_PROMPT_: Once the line with "Screen dimensions: 700x450" is found, write it out along with every line after it, exactly, up to the last line of the entries below. Exclude pictures.

Top of MATERIAL TO PROCESS

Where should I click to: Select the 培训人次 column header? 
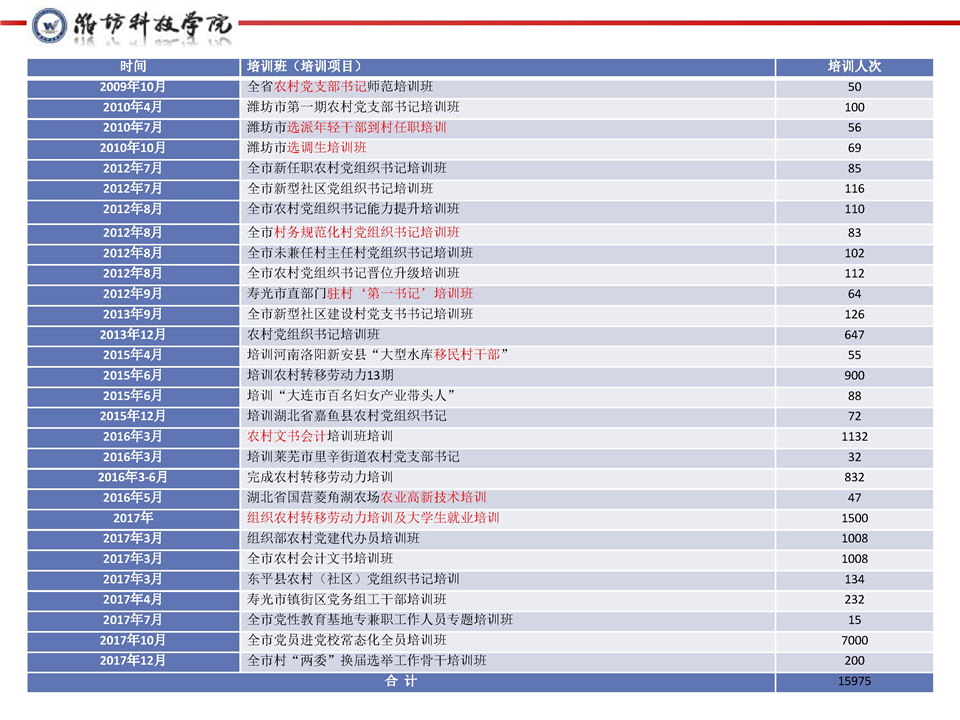click(854, 66)
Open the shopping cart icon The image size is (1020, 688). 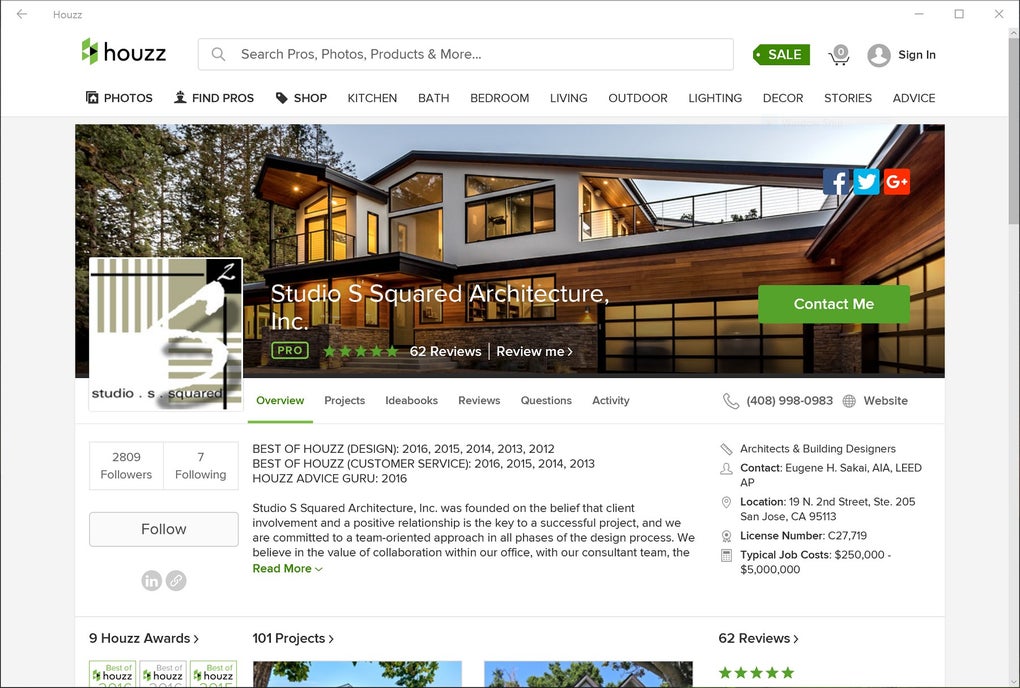click(x=839, y=55)
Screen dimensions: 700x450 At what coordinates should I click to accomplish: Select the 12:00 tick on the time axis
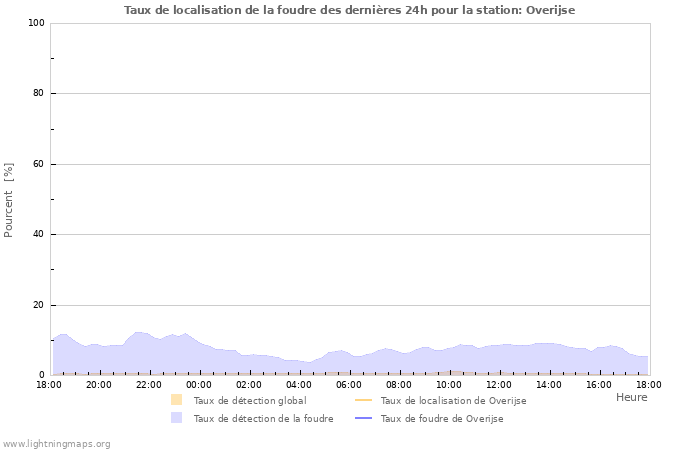(499, 384)
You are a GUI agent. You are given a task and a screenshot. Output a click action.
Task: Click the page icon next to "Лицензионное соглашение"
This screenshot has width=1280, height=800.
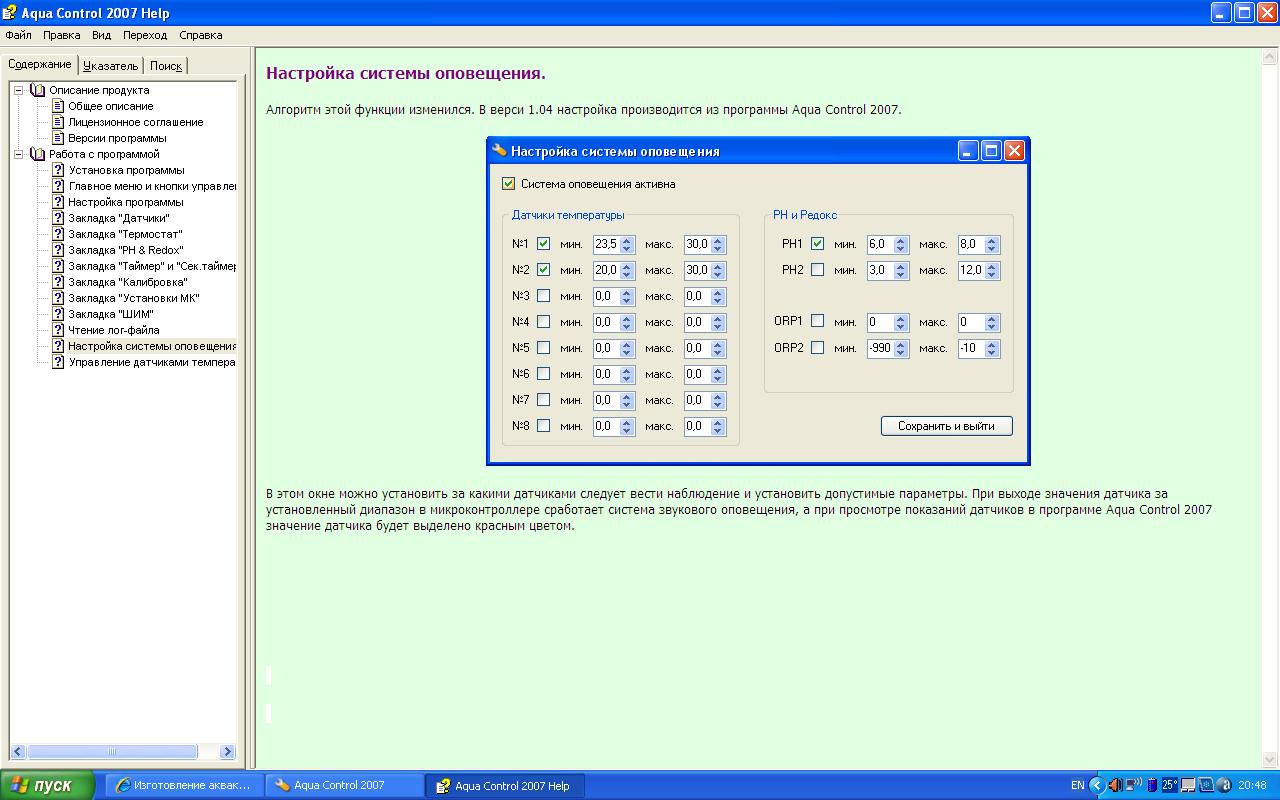tap(58, 122)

Bottom of MATERIAL TO PROCESS

_EXPECTED OUTPUT_:
Screen dimensions: 700x450 At what coordinates should I click to accomplish: Select the 12:00 tick on the time axis
(499, 384)
You are a GUI agent. You are given a task and a screenshot. Output a click action.
Task: Click the page icon next to "Лицензионное соглашение"
This screenshot has width=1280, height=800.
tap(58, 122)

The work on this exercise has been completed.